_TEXTE PROPOSÉ_
Libération

L’effet clochette Fugue et méditation ado par Aki Shimazaki

- Par CHARLINE GUERTON-DELIEUVIN

Tout prétexte est bon pour s’inscrire dans le temps, ce qui n’est pas pareil que de le prendre. Aki Shimazaki, Japonaise installée à Montréal depuis 1991, sait faire la différence – celle-ci s’explique d’abord en publiant un roman par an, puis, en l’inscrivant dans une pentalogie. Elle a débuté en 1999 son premier cycle de cinq tomes et vient de clôturer le quatrième («Une clochette sans battant») avec Urushi. Dans Niré, le précédent livre, elle racontait l’histoire de Fujiko, la grand-mère malade de Suzuko Niré, protagonis­te de ce dernier volume. Le passé avec l’une; le futur, avec l’autre.

1 Y a-t-il des secrets ?

_CONSIGNE_
Répondez aux questions suivantes à partir du texte sur Aki Shimazaki.
1. Depuis quelle année Aki Shimazaki est-elle installée à Montréal ?
2. En quelle année a-t-elle débuté son premier cycle de cinq tomes ?
3. Dans Niré, quel lien de parenté unit Fujiko à Suzuko Niré ?
Les enregistrements ci-après constituent un matériau indépendant du texte.

(Données de pointage sur pages et écrans)
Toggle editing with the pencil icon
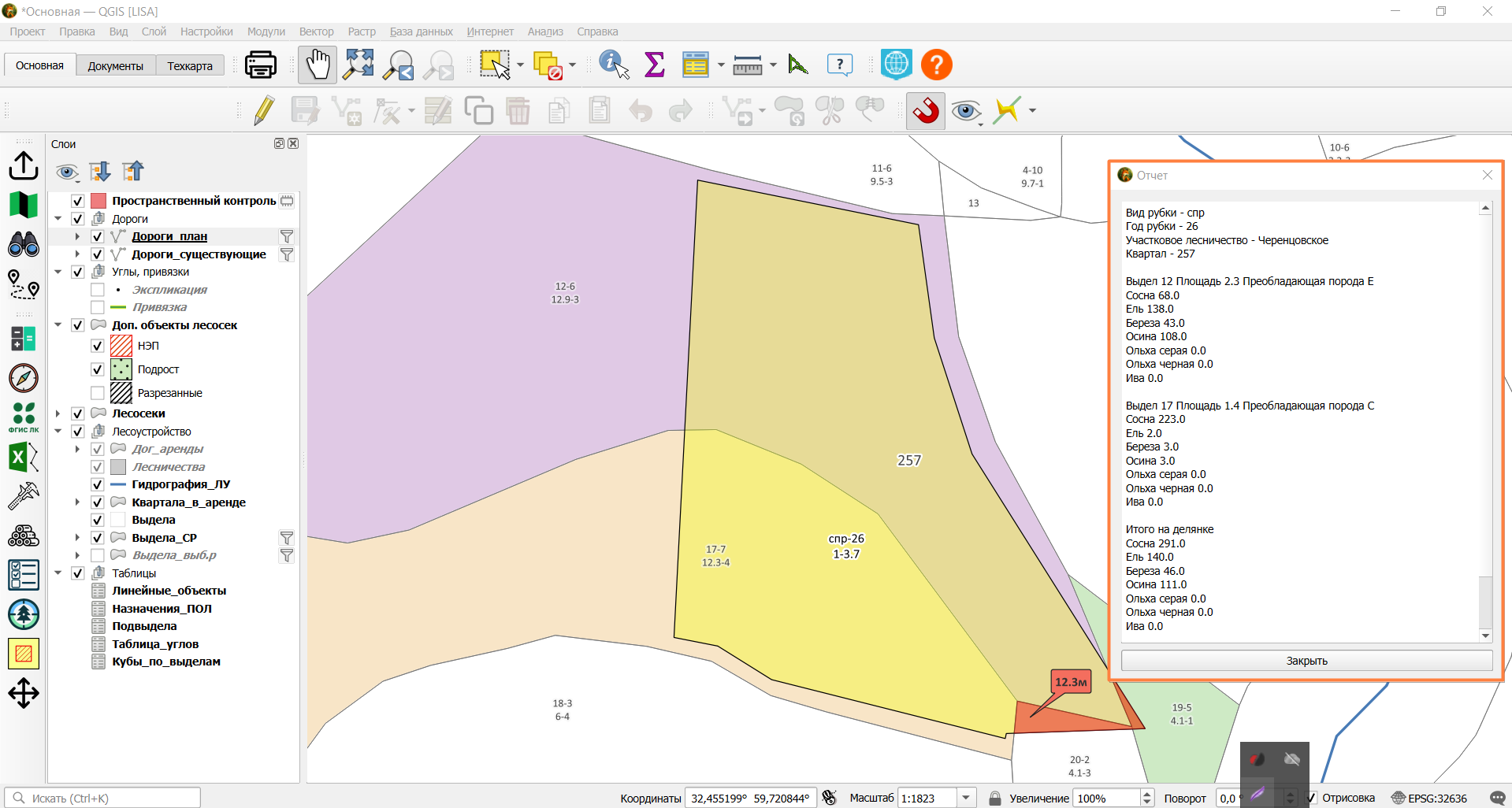This screenshot has height=808, width=1512. [265, 110]
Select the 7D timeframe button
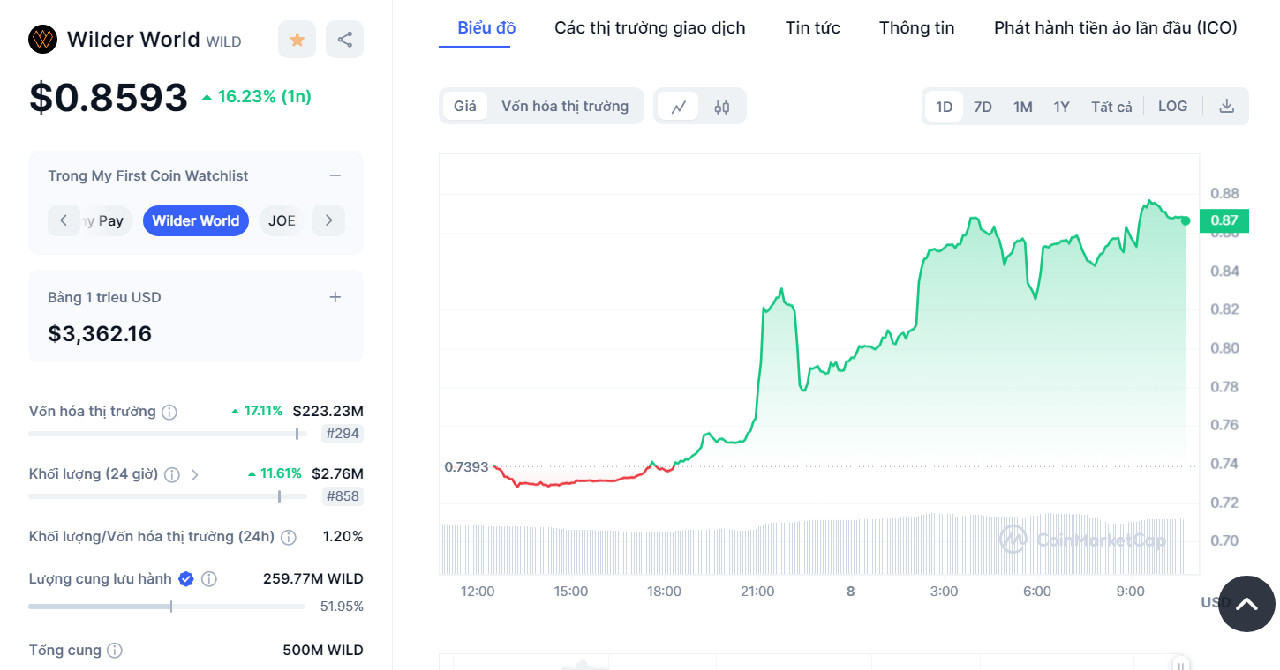This screenshot has width=1280, height=670. (982, 105)
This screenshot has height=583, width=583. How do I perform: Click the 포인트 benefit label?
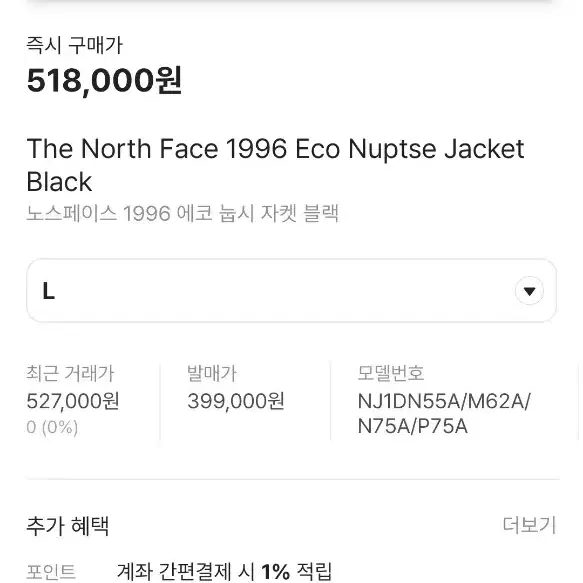pos(51,572)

_CORRIGÉ_
1. Depuis 1991.
2. En 1999.
3. Fujiko est la grand-mère de Suzuko Niré.